- Directed by: Gleb Panfilov
- Written by: Gleb Panfilov; Aleksandr Solzhenitsyn;
- Produced by: Maksim Panfilov; Anton Zlatopolsky; Irina Savina;
- Starring: Filipp Yankovsky; Artur Beschastny; Aleksandr Karavayev; Stepan Abramov; Igor Savochkin; Sergey Karyakin; Denis Karasyov; Mikhail Khmurov;
- Narrated by: Leonid Yarmolnik
- Cinematography: Mikhail Khasaya; Mikhail Agranovich;
- Production companies: Russia-1; Vera;
- Distributed by: Central Partnership
- Release date: September 23, 2021;
- Running time: 105 minutes
- Country: Russia
- Language: Russian

= Ivan Denisovich (film) =

Ivan Denisovich, also in English speaking regions titled as 100 Minutes (Иван Денисович) is a 2021 Russian historical war drama film directed by Gleb Panfilov, a film adaptation based on the story by Aleksandr Solzhenitsyn's One Day in the Life of Ivan Denisovich. The film premiered at the 2021 Locarno International Film Festival. It was theatrically released on September 23, 2021 by Central Partnership. This was Panfilov’s final film before his death 2023.

== Plot ==
Soldier Ivan Denisovich Shukhov was taken prisoner by the Germans, and after leaving it, he ended up in his homeland as a prisoner and he began to build a giant space industry plant.
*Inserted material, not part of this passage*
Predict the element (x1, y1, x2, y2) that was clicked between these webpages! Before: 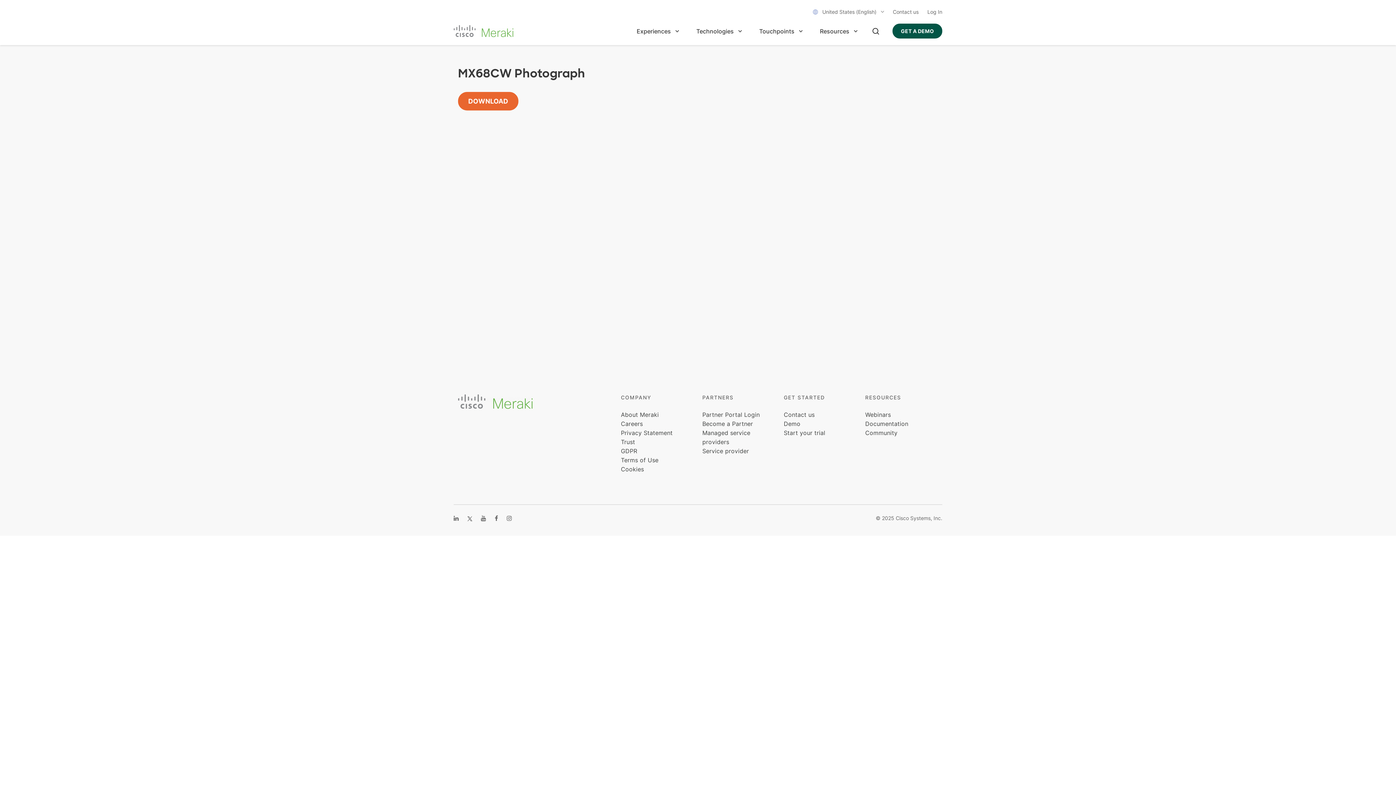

In conditions of hunger, humiliation and fear, he managed to maintain honesty and openness to the world, but will he be able to go free and meet with his daughters?

==Reception==
The film went on the shortlist for the Golden Eagle Award, along with such works as Persian Lessons and Silver Skates in the Best Film category.

Anton Dolin of Meduza praised the film, saying "Panfilov's film is a whole iconostasis of images, which one would like to carefully examine and which is not easily forgotten."